▶ Apply what you read:
1) From the passage about the mailed explosives, list every injury or lasting effect that it attributes to the man hurt by the first device.
2) From the passage about the mailed explosives, write out the part that opens with the words containing "Prosecutors said at" and closes with "said, citing evidence.".

▶ Source passage:
□ □ □
The explosion of the first device left the man with bleeding hands and blisters on his stomach, prosecutors said. The victim still suffers from ringing in his ears, hand cramps and difficulty concentrating, according to prosecutors.
The explosion of the second device injured the Alameda police officer's wife. She suffered head injuries after opening the package that contained the bomb, prosecutors said. The woman still suffers from pain and ringing in her ears, according to prosecutors.
"My heart goes out to the innocent victims of these horrific acts," U.S. Attorney Stephanie Hinds said in a statement. "Ross Laverty not only injured the victims, he put mail carriers and handlers and numerous others at risk of serious injury and death."
"The public must be protected from such reckless, violent crimes," Hinds said.
A jury convicted Laverty in October 2020 of mailing explosives twice with the intention of killing or injuring the targets, according to prosecutors.
Prosecutors said at the trial that an expert testified that the explosives were victim-activated devices that were supposed to go off when the victim opened the package.
According to prosecutors, the devices were designed to "(shoot) off like a projectile" similar to a "bullet would out of gun."
Laverty sent the first package to take revenge on a corrections officer for strip-searching Laverty when he was in San Mateo county jail in 2014, prosecutors said, citing trial evidence.
The second package Laverty sent was to the home of an Alameda police officer who conducted a probation search of Laverty's home in 2013 that resulted in Laverty's arrest, prosecutors said, citing evidence.
□ □ □
▶ Listed records:
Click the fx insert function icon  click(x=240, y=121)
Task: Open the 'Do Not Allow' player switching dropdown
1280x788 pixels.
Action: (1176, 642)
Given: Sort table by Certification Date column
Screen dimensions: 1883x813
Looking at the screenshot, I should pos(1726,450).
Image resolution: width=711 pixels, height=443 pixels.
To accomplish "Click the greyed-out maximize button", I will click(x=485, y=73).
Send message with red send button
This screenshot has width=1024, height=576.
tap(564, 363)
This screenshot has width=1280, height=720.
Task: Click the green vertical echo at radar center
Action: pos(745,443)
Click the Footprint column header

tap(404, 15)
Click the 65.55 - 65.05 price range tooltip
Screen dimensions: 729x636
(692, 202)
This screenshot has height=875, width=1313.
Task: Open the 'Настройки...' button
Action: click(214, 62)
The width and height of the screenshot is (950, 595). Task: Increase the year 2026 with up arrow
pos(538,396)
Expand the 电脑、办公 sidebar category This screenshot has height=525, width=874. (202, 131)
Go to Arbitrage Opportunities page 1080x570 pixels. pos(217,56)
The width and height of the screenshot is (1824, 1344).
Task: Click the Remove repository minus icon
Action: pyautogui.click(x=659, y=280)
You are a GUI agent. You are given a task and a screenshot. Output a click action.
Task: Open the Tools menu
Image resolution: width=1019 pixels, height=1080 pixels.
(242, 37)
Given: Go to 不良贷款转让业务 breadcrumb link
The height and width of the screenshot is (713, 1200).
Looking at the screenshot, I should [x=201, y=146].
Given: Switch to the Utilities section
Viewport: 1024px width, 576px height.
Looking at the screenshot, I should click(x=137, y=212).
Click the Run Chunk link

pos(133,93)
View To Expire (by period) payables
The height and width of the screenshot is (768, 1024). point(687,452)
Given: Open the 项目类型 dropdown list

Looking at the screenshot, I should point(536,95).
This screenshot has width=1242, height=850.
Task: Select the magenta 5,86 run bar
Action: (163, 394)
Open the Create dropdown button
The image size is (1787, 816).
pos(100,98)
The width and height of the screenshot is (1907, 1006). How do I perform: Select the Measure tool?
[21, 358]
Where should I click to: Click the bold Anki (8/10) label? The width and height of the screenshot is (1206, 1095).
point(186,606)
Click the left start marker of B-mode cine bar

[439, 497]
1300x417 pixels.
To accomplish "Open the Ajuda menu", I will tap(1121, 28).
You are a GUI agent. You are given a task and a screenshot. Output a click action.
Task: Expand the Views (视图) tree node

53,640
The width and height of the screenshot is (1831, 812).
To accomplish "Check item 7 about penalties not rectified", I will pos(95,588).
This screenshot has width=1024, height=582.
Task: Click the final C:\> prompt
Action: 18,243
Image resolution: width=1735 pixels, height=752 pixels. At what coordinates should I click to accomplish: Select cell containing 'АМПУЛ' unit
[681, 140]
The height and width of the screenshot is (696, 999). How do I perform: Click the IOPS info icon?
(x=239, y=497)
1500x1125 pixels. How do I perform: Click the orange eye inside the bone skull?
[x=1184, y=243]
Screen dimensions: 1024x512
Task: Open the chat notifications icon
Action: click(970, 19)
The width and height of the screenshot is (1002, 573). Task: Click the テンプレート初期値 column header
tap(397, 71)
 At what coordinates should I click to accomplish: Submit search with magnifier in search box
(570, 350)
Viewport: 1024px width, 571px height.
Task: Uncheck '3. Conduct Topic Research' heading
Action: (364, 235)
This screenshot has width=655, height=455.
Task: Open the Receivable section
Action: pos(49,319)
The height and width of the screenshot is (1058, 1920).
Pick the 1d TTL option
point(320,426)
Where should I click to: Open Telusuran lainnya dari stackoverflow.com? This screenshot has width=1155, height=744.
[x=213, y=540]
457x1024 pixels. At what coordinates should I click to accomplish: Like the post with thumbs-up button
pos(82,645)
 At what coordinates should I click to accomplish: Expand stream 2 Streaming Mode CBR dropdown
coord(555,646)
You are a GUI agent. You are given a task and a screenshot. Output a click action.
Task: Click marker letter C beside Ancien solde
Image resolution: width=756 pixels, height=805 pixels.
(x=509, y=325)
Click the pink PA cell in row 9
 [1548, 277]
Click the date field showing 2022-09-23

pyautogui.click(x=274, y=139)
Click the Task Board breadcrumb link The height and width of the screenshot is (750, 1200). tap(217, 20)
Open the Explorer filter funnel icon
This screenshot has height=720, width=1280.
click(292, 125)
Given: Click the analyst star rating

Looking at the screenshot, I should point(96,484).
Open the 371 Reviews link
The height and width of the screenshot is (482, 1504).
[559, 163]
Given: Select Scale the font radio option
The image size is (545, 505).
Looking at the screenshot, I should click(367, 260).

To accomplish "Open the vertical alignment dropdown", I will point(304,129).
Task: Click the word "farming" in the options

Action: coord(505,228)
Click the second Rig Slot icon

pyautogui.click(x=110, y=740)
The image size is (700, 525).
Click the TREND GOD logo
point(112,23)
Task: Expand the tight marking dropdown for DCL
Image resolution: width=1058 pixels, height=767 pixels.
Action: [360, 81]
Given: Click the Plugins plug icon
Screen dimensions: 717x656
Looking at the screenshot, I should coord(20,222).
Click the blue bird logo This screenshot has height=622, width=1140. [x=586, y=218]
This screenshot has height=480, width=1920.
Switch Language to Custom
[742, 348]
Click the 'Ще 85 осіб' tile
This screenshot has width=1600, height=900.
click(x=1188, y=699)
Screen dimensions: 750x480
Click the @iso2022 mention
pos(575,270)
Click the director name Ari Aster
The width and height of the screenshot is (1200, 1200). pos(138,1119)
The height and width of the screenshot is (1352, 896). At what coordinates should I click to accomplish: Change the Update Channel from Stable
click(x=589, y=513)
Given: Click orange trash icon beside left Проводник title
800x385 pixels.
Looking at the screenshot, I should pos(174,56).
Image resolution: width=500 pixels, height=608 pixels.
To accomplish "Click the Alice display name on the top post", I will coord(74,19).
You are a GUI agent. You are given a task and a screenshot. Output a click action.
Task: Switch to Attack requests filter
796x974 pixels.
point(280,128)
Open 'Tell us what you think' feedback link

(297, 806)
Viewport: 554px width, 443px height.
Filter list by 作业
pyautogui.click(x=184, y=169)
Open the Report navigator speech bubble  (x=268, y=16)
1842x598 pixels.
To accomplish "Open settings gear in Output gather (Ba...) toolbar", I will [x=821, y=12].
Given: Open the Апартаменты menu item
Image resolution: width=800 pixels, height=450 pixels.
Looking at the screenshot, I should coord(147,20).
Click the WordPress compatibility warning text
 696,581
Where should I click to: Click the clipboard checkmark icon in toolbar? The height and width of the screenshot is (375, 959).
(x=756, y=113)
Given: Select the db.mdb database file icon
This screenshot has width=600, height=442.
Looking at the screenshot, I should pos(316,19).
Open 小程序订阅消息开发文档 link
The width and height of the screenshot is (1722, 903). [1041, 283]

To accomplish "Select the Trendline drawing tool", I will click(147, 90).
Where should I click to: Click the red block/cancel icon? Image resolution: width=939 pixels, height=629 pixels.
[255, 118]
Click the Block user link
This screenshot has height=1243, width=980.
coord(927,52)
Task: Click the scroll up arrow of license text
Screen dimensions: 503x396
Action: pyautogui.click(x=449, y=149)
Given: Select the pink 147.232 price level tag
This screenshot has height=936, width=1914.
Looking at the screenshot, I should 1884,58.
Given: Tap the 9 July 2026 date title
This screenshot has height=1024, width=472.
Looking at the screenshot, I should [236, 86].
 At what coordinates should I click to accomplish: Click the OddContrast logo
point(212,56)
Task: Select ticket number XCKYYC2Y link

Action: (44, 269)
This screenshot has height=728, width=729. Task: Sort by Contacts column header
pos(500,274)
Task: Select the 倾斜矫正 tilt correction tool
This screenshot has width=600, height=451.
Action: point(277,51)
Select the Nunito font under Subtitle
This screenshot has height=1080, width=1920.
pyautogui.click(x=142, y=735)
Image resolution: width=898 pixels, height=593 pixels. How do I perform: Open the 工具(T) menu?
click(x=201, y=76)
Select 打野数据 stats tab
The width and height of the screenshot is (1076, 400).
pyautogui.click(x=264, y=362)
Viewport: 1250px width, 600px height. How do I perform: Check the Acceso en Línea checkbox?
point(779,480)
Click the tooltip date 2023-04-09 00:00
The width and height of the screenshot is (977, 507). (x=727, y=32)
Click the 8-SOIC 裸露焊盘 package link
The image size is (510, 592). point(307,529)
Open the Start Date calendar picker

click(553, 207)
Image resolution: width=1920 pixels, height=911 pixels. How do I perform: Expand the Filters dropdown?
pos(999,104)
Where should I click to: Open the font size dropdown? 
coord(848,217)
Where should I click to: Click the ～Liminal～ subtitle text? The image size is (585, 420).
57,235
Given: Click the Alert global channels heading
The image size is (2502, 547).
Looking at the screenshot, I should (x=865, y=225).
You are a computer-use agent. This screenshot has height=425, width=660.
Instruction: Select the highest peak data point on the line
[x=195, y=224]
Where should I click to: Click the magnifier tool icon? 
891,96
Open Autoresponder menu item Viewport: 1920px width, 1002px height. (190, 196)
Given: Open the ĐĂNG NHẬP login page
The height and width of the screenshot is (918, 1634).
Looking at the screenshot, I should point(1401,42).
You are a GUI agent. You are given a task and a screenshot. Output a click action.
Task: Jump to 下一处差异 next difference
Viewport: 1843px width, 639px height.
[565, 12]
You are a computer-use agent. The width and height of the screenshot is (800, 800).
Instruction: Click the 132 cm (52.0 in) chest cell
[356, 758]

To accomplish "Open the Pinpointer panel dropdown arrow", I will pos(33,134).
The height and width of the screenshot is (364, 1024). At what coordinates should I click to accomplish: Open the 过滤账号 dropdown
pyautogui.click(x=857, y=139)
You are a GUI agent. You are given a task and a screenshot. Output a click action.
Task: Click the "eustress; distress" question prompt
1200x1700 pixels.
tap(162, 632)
□ □ □
▶ Numbered answers:
1)
- Bleeding hands
- Blisters on his stomach
- Ringing in his ears
- Hand cramps
- Difficulty concentrating

2)
Prosecutors said at the trial that an expert testified that the explosives were victim-activated devices that were supposed to go off when the victim opened the package.
According to prosecutors, the devices were designed to "(shoot) off like a projectile" similar to a "bullet would out of gun."
Laverty sent the first package to take revenge on a corrections officer for strip-searching Laverty when he was in San Mateo county jail in 2014, prosecutors said, citing trial evidence.
The second package Laverty sent was to the home of an Alameda police officer who conducted a probation search of Laverty's home in 2013 that resulted in Laverty's arrest, prosecutors said, citing evidence.